◆ Description of the task ◆
Whenever a line in the data contains "will", show that line.

..........

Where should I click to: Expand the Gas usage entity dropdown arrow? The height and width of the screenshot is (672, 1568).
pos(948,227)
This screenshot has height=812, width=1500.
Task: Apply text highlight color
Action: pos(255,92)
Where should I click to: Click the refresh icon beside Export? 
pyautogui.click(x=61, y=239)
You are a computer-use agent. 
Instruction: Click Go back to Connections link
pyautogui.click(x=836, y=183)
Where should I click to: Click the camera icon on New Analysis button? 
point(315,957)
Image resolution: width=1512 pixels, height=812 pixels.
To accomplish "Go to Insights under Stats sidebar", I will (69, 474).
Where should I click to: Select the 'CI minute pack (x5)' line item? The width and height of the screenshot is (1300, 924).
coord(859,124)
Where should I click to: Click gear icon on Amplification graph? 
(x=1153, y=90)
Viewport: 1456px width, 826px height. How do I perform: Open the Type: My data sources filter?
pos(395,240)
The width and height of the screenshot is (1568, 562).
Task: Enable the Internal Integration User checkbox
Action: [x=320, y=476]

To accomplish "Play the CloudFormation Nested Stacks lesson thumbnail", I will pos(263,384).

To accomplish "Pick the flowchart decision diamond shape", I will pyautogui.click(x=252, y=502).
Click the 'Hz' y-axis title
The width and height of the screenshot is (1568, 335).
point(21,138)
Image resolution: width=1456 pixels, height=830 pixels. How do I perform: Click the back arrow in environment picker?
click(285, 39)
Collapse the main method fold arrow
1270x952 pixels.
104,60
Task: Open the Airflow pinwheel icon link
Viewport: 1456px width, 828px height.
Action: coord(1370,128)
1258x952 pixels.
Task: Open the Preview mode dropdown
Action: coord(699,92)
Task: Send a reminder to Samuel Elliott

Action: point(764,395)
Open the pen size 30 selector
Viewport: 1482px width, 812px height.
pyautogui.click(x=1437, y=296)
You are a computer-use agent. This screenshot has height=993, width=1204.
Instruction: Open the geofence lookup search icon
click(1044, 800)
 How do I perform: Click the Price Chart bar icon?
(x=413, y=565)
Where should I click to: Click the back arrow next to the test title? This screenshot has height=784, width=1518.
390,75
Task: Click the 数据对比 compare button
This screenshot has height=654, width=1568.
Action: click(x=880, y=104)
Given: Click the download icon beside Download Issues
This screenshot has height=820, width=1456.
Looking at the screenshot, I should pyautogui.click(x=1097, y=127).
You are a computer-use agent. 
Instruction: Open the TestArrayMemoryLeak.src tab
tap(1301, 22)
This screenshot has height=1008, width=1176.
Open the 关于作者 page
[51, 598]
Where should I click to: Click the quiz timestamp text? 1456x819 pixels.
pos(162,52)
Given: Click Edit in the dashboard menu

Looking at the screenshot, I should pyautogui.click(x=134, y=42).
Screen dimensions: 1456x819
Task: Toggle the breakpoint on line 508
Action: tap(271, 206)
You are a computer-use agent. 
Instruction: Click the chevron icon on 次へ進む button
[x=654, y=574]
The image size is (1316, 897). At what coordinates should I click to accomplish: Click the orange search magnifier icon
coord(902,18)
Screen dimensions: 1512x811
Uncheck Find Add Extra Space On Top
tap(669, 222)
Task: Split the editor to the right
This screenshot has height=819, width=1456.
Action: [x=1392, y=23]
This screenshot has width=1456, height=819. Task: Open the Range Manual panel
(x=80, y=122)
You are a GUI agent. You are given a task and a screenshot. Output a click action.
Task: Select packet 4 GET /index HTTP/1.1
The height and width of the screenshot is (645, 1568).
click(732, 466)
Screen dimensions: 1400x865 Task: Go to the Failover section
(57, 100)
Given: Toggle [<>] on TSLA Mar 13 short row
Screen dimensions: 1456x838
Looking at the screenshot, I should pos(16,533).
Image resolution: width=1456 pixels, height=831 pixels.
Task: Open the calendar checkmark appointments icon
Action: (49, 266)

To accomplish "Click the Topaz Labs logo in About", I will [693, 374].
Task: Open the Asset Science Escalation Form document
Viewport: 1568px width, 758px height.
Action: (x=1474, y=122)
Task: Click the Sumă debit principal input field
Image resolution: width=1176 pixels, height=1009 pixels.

..........

◆ Reply ◆
To accomplish "Go to Insights under Stats sidebar", I will (69, 474).
To accomplish "Play the CloudFormation Nested Stacks lesson thumbnail", I will pos(263,384).
To accomplish "Pick the flowchart decision diamond shape", I will pyautogui.click(x=252, y=502).
To accomplish "Click the Topaz Labs logo in About", I will [693, 374].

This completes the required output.